■ STUDY MATERIAL ■
****************************************

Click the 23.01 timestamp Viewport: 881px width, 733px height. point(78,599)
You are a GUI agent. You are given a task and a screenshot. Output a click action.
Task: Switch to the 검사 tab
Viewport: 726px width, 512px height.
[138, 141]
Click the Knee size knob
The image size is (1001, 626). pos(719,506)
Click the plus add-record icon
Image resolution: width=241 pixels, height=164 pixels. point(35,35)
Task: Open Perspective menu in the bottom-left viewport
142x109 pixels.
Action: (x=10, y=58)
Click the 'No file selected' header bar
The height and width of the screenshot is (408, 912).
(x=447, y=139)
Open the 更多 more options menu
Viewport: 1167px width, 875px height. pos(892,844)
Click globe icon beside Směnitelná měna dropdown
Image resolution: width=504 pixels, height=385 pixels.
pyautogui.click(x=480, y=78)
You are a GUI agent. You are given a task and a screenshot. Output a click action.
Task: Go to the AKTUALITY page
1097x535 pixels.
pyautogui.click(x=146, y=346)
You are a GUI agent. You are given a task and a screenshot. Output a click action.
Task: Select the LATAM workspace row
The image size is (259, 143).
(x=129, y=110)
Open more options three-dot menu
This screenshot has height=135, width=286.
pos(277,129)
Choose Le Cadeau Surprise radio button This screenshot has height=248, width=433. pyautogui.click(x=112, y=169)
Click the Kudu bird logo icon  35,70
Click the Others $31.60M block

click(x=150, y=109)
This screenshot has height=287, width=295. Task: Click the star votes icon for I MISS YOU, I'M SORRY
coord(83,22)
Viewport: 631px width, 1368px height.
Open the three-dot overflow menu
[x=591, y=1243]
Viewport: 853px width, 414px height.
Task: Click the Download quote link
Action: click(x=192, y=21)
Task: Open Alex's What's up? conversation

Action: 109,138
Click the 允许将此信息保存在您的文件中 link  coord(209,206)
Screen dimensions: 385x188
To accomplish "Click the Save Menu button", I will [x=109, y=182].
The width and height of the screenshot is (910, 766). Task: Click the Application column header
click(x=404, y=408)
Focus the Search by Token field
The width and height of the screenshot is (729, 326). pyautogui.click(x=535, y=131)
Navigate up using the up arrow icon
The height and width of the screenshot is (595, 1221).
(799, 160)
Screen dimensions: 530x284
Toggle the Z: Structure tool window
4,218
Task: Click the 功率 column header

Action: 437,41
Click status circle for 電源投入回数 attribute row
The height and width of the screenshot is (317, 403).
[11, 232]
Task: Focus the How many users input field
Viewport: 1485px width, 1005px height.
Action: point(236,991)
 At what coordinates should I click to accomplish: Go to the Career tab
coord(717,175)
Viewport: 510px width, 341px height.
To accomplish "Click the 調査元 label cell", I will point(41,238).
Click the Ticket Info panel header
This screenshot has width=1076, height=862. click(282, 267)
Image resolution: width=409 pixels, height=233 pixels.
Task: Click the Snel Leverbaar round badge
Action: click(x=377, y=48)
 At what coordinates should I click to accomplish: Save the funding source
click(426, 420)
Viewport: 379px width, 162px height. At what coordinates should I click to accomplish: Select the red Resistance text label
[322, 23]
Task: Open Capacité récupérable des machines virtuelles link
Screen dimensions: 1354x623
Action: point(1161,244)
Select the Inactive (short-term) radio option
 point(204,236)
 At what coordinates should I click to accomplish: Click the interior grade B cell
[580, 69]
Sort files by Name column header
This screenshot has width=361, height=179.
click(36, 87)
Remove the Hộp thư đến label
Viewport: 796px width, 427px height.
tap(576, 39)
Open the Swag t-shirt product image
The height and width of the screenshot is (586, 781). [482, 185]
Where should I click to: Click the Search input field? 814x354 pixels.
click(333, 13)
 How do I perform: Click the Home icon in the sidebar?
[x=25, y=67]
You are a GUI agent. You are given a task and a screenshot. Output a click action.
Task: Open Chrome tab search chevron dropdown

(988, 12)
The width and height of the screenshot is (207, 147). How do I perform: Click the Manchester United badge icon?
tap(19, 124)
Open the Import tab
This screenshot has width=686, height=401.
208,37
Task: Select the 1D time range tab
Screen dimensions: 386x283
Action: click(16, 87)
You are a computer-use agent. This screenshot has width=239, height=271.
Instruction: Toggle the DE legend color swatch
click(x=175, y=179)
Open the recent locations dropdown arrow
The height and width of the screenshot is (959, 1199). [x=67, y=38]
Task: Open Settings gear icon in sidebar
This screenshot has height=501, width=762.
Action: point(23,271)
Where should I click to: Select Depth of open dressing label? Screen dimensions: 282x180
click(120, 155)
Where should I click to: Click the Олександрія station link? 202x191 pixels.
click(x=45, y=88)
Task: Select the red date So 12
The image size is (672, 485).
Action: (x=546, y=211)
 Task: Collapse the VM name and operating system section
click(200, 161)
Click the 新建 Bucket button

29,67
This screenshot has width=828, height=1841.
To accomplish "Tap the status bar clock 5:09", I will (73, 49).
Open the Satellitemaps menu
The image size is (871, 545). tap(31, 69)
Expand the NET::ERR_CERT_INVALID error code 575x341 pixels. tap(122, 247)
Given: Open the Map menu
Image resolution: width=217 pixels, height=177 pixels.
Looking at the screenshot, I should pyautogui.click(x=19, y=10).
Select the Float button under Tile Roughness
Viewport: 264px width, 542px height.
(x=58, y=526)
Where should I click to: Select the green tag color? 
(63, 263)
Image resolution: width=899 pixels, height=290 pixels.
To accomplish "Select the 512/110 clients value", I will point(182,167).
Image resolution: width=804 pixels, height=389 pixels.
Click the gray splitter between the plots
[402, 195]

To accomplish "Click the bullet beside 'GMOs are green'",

****************************************

Copy every record shown above, exactly and completely.

■ EXPECTED OUTPUT ■
Click the 23.01 timestamp Viewport: 881px width, 733px height. point(78,599)
You are a GUI agent. You are given a task and a screenshot. Output a click action.
Task: Switch to the 검사 tab
Viewport: 726px width, 512px height.
[138, 141]
Click the Knee size knob
The image size is (1001, 626). pos(719,506)
Click the plus add-record icon
Image resolution: width=241 pixels, height=164 pixels. point(35,35)
Task: Open Perspective menu in the bottom-left viewport
142x109 pixels.
Action: (x=10, y=58)
Click the 'No file selected' header bar
The height and width of the screenshot is (408, 912).
(x=447, y=139)
Open the 更多 more options menu
Viewport: 1167px width, 875px height. pos(892,844)
Click globe icon beside Směnitelná měna dropdown
Image resolution: width=504 pixels, height=385 pixels.
pyautogui.click(x=480, y=78)
You are a GUI agent. You are given a task and a screenshot. Output a click action.
Task: Go to the AKTUALITY page
1097x535 pixels.
pyautogui.click(x=146, y=346)
You are a GUI agent. You are given a task and a screenshot. Output a click action.
Task: Select the LATAM workspace row
The image size is (259, 143).
(x=129, y=110)
Open more options three-dot menu
This screenshot has height=135, width=286.
pos(277,129)
Choose Le Cadeau Surprise radio button This screenshot has height=248, width=433. pyautogui.click(x=112, y=169)
Click the Kudu bird logo icon  35,70
Click the Others $31.60M block

click(x=150, y=109)
This screenshot has height=287, width=295. Task: Click the star votes icon for I MISS YOU, I'M SORRY
coord(83,22)
Viewport: 631px width, 1368px height.
Open the three-dot overflow menu
[x=591, y=1243]
Viewport: 853px width, 414px height.
Task: Click the Download quote link
Action: click(x=192, y=21)
Task: Open Alex's What's up? conversation

Action: 109,138
Click the 允许将此信息保存在您的文件中 link  coord(209,206)
Screen dimensions: 385x188
To accomplish "Click the Save Menu button", I will [x=109, y=182].
The width and height of the screenshot is (910, 766). Task: Click the Application column header
click(x=404, y=408)
Focus the Search by Token field
The width and height of the screenshot is (729, 326). pyautogui.click(x=535, y=131)
Navigate up using the up arrow icon
The height and width of the screenshot is (595, 1221).
(799, 160)
Screen dimensions: 530x284
Toggle the Z: Structure tool window
4,218
Task: Click the 功率 column header

Action: 437,41
Click status circle for 電源投入回数 attribute row
The height and width of the screenshot is (317, 403).
[11, 232]
Task: Focus the How many users input field
Viewport: 1485px width, 1005px height.
Action: point(236,991)
 At what coordinates should I click to accomplish: Go to the Career tab
coord(717,175)
Viewport: 510px width, 341px height.
To accomplish "Click the 調査元 label cell", I will point(41,238).
Click the Ticket Info panel header
This screenshot has width=1076, height=862. click(282, 267)
Image resolution: width=409 pixels, height=233 pixels.
Task: Click the Snel Leverbaar round badge
Action: click(x=377, y=48)
 At what coordinates should I click to accomplish: Save the funding source
click(426, 420)
Viewport: 379px width, 162px height. At what coordinates should I click to accomplish: Select the red Resistance text label
[322, 23]
Task: Open Capacité récupérable des machines virtuelles link
Screen dimensions: 1354x623
Action: point(1161,244)
Select the Inactive (short-term) radio option
 point(204,236)
 At what coordinates should I click to accomplish: Click the interior grade B cell
[580, 69]
Sort files by Name column header
This screenshot has width=361, height=179.
click(36, 87)
Remove the Hộp thư đến label
Viewport: 796px width, 427px height.
tap(576, 39)
Open the Swag t-shirt product image
The height and width of the screenshot is (586, 781). [482, 185]
Where should I click to: Click the Search input field? 814x354 pixels.
click(333, 13)
 How do I perform: Click the Home icon in the sidebar?
[x=25, y=67]
You are a GUI agent. You are given a task and a screenshot. Output a click action.
Task: Open Chrome tab search chevron dropdown

(988, 12)
The width and height of the screenshot is (207, 147). How do I perform: Click the Manchester United badge icon?
tap(19, 124)
Open the Import tab
This screenshot has width=686, height=401.
208,37
Task: Select the 1D time range tab
Screen dimensions: 386x283
Action: click(16, 87)
You are a computer-use agent. This screenshot has width=239, height=271.
Instruction: Toggle the DE legend color swatch
click(x=175, y=179)
Open the recent locations dropdown arrow
The height and width of the screenshot is (959, 1199). [x=67, y=38]
Task: Open Settings gear icon in sidebar
This screenshot has height=501, width=762.
Action: point(23,271)
Where should I click to: Select Depth of open dressing label? Screen dimensions: 282x180
click(120, 155)
Where should I click to: Click the Олександрія station link? 202x191 pixels.
click(x=45, y=88)
Task: Select the red date So 12
The image size is (672, 485).
Action: (x=546, y=211)
 Task: Collapse the VM name and operating system section
click(200, 161)
Click the 新建 Bucket button

29,67
This screenshot has width=828, height=1841.
To accomplish "Tap the status bar clock 5:09", I will (73, 49).
Open the Satellitemaps menu
The image size is (871, 545). tap(31, 69)
Expand the NET::ERR_CERT_INVALID error code 575x341 pixels. tap(122, 247)
Given: Open the Map menu
Image resolution: width=217 pixels, height=177 pixels.
Looking at the screenshot, I should pyautogui.click(x=19, y=10).
Select the Float button under Tile Roughness
Viewport: 264px width, 542px height.
(x=58, y=526)
Where should I click to: Select the green tag color? 
(63, 263)
Image resolution: width=899 pixels, height=290 pixels.
To accomplish "Select the 512/110 clients value", I will point(182,167).
Image resolution: width=804 pixels, height=389 pixels.
Click the gray splitter between the plots
[402, 195]

To accomplish "Click the bullet beside 'GMOs are green'",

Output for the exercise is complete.